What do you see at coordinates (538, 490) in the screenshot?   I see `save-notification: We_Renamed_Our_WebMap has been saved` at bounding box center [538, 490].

══════════

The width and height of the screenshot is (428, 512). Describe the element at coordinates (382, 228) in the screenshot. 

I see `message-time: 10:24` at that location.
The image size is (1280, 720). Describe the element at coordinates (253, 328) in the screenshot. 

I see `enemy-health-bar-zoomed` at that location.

══════════

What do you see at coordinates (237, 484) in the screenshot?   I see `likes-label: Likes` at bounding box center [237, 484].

══════════

## Problem statement
Pull out every line in the data above that contains the word "Describe", and copy each one unchanged.

## Output below
The width and height of the screenshot is (428, 512). Describe the element at coordinates (382, 228) in the screenshot. 
The image size is (1280, 720). Describe the element at coordinates (253, 328) in the screenshot. 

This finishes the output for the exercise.